In this review, the authors outlined potential reservations that are commonly associated with switching from a referenced product to a biosimilar while providing robust evidence that corroborates that the benefits of switching outweigh any detriments, while allaying any present concerns of patients and physicians by underscoring methods that are currently in place to ensure biosimilars render safe and effective treatment for all patients.

To evaluate the impact of switching from a reference product to a biosimilar, the authors assessed randomized controlled trials (RCTs), which are frequently conducted as part of the development and approval process of a biosimilar, to gauge any variances in performance. The data they ascertained were encouraging and suggest that potential safety, specifically as it relates to immunogenicity-related safety concerns, remains unchanged subsequent to a biosimilar switch from a reference.

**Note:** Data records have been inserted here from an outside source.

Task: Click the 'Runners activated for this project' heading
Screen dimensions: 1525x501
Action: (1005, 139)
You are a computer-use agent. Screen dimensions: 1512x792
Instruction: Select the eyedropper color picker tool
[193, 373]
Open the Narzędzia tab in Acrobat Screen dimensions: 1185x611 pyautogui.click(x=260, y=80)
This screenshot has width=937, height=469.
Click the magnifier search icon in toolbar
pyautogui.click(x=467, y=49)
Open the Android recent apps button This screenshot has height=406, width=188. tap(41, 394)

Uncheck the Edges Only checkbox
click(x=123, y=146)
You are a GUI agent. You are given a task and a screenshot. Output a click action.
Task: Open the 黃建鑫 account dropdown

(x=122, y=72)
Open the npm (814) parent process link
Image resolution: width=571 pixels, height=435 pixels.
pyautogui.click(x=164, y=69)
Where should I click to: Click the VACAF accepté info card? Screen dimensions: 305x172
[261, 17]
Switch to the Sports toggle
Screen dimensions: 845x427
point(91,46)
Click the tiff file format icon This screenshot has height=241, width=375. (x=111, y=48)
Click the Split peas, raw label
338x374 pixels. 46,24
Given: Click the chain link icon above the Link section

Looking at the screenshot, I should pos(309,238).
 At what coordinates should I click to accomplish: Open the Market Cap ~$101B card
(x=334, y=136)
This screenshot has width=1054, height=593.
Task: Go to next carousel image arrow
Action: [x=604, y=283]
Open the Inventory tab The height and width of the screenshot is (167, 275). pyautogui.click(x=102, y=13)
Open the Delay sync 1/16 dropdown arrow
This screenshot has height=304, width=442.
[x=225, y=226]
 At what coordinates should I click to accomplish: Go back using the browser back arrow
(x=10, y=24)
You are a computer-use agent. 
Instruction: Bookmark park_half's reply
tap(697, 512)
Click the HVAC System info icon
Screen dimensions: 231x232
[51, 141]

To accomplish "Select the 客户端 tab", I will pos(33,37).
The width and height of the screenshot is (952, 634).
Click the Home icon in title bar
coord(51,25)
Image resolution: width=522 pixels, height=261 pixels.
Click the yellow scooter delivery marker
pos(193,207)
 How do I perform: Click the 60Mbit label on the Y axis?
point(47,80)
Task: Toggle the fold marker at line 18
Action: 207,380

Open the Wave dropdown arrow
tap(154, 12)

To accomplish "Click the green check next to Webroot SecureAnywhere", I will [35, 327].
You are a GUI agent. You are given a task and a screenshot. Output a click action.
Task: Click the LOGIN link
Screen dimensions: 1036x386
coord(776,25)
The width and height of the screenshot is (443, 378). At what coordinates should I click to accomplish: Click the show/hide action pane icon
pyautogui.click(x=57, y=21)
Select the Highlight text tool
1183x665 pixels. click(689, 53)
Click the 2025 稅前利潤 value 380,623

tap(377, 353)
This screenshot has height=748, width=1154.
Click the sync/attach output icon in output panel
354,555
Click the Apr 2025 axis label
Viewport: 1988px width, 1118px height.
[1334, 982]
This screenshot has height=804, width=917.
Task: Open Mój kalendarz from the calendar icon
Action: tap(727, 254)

Particularly, the authors identified three studies which have been published to date that explored multiple switching in IMIDs. Two studies were multicenter, randomized, double-blind, phase III studies in plaque psoriasis, which analyzed two references (etanercept and adalimumab) juxtaposed with their respective biosimilars (GP2015 and GP2017). Following three, six-week switches between the reference product and its corresponding biologic, the results indicated nominal effects with respect to treatment efficacy. Moreover, the third study, which was an open-label extension (OLE) of a multicenter, randomized, double-blind, phase III study in rheumatoid arthritis, suggested that switching from reference product (adalimumab) to biosimilar (FKB327) resulted in comparable efficacy, safety, and immunogenicity.

The authors noted that both physician, and patients alike (along with payers, and medical societies) have apprehensions when it comes to the adoption of biosimilars and cautioned that a biosimilar’s effectiveness can be compromised in an overly reluctant patient, creating what is known as the “nocebo” effect. However, the review proposes that as more data, real-world evidence, studies, and educational resources become available, it stands to quell most of the current concerns pertaining to biosimilar switching. Furthermore, for switching to biosimilars to become a success, a joint decision-making process between patients and physicians is imperative.

In their conclusion, the authors wrote that addressing “residual patient and physician concerns through education and ongoing real-world experience with biosimilars will play an important role in ensuring the acceptance and success of switching to a biosimilar, and ultimately to realizing the full benefits of biosimilars to society.”